Les deux victimes avaient été enlevées à l'été 2014 après l'invasion par le groupe État islamique de la région irakienne du Sinjar. Elles avaient ensuite été à plusieurs reprises "vendues" sur des "marchés aux esclaves", selon le parquet.

Placé sous haute surveillance policière, ce procès devrait s'étaler au moins jusqu'à la fin août. Interpellé en Grèce le 16 mai 2019, l'accusé avait été remis à l'Allemagne le 9 octobre et placé en détention provisoire le lendemain.

Prouver un génocide est difficile

Au procès de Jennifer W., la mère de la petite victime est représentée par l'avocate libano-britannique Amal Clooney et par la Yazidie Nadia Murad, ancienne esclave sexuelle des jihadistes et co-prix Nobel de la paix 2018. Les deux femmes sont à la tête d'une campagne internationale pour faire reconnaître les crimes commis contre les Yazidis comme un génocide.

Néanmoins, prouver l'existence d'un génocide devant la justice s'avère difficile car la volonté d'anéantir tout un groupe comme les Yazidis doit être démontrée, selon des spécialistes.
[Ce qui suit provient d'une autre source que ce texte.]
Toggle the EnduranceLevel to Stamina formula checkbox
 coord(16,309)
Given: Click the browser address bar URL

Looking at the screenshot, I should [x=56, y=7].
La petite minorité ethnoreligieuse yazidie est considérée comme la plus persécutée par les jihadistes, qui ont réduit ses femmes à l'esclavage sexuel, enrôlé de force des enfants comme soldats et tué des hommes par centaines.

En août 2014, le groupe État islamique s'est livré, selon l'ONU, à un potentiel génocide : d'après leurs autorités, plus de 1 280 Yazidis ont été tués, et plus de 6 400 Yazidis ont été enlevés.